▶ **Exercise instructions**: Below are the records; copy each line in which "computer" occurs.

▶ **Data for the task**:
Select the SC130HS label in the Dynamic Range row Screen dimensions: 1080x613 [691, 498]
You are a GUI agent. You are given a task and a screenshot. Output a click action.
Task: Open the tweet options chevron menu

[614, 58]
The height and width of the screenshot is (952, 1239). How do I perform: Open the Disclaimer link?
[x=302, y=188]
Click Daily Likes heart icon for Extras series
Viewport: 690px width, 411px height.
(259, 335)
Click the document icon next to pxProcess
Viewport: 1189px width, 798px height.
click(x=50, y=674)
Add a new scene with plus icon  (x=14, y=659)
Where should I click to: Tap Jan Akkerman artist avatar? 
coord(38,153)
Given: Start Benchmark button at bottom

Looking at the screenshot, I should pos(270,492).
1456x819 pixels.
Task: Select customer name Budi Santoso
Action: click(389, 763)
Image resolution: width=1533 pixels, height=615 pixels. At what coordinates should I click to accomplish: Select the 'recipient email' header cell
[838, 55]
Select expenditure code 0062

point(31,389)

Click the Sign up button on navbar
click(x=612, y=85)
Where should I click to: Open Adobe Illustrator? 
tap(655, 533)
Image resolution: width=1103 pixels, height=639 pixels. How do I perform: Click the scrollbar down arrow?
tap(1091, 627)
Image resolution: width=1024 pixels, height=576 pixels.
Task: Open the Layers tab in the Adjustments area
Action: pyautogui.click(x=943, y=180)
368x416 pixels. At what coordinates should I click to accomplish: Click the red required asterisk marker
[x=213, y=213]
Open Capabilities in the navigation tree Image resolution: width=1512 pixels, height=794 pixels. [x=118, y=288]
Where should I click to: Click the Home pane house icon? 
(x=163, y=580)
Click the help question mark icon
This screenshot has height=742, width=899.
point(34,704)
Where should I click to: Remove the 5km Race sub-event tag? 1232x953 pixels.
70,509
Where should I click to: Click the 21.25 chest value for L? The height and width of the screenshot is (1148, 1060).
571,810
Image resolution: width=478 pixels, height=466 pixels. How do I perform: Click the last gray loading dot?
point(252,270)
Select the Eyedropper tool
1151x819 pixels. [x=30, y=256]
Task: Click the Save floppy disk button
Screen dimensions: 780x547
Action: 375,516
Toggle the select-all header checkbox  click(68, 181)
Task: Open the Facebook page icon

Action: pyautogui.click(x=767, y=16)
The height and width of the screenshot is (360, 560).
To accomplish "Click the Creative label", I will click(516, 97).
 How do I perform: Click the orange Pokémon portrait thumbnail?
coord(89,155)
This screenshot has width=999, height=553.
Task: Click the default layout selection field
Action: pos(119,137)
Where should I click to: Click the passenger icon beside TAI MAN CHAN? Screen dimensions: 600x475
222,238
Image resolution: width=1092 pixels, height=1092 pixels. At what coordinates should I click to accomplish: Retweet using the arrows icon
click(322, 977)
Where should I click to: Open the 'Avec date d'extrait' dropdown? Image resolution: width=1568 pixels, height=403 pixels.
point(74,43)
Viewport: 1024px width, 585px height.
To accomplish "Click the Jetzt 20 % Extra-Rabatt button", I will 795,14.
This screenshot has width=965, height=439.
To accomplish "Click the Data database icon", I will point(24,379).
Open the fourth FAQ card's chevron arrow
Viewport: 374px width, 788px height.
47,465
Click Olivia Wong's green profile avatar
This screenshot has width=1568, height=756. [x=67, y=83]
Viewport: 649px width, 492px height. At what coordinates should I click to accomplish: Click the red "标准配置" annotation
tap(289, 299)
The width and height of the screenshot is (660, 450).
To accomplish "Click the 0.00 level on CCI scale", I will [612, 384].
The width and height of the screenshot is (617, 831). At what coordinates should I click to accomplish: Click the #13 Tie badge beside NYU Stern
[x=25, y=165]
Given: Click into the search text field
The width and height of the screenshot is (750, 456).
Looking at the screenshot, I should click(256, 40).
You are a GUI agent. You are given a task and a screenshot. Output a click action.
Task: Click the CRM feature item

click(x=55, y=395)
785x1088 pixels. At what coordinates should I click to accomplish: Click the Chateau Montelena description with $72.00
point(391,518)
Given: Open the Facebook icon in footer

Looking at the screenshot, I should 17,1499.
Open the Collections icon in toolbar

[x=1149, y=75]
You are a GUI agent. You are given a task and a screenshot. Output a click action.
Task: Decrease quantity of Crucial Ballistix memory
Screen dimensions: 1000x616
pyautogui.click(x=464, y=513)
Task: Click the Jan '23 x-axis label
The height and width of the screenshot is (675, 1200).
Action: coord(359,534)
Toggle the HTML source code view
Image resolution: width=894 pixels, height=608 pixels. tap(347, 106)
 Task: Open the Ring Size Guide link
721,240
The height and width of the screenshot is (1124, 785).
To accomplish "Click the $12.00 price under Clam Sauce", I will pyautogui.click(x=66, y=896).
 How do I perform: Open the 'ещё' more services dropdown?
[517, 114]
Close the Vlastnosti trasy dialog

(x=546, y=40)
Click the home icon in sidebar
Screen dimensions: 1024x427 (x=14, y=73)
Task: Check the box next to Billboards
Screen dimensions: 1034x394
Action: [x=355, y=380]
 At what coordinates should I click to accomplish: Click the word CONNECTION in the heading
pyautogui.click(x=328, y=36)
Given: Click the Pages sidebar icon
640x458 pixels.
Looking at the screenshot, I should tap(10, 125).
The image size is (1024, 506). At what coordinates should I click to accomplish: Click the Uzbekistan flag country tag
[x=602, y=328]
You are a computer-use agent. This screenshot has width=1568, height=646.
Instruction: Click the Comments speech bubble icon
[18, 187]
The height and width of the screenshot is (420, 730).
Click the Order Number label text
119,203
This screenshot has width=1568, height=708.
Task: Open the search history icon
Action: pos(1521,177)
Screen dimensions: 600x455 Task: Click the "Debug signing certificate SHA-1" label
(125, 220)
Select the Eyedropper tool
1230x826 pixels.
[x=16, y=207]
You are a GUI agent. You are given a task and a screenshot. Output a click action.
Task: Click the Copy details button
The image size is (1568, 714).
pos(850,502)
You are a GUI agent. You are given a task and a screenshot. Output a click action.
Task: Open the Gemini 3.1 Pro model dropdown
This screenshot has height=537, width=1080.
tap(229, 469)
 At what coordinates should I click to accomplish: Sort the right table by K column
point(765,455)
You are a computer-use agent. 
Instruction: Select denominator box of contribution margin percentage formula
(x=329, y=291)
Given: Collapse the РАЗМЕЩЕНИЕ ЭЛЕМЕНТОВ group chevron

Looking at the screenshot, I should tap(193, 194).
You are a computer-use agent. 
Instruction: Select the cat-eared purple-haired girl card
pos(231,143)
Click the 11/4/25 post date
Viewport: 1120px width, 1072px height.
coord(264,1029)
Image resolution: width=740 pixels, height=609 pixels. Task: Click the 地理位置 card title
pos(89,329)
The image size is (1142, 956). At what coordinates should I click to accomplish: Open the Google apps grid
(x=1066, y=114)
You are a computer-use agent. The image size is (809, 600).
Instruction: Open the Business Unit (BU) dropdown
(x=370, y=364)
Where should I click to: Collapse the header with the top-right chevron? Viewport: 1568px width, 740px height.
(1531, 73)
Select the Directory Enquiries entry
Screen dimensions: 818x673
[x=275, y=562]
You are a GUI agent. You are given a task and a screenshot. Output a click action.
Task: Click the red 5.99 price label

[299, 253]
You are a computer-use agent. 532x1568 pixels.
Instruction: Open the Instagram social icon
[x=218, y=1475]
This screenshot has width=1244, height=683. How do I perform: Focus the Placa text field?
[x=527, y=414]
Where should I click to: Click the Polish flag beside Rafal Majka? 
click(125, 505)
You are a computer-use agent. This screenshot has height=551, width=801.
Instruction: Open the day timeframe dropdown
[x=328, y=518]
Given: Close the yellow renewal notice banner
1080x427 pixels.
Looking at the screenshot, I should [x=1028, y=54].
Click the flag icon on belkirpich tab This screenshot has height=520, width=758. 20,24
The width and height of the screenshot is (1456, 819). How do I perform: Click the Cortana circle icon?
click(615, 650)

▶ **Solution to this exercise**:
You are a computer-use agent. This screenshot has width=1568, height=646.
You are a computer-use agent. 
You are a computer-use agent. 
You are a computer-use agent. The image size is (809, 600).
You are a computer-use agent. 532x1568 pixels.
You are a computer-use agent. This screenshot has height=551, width=801.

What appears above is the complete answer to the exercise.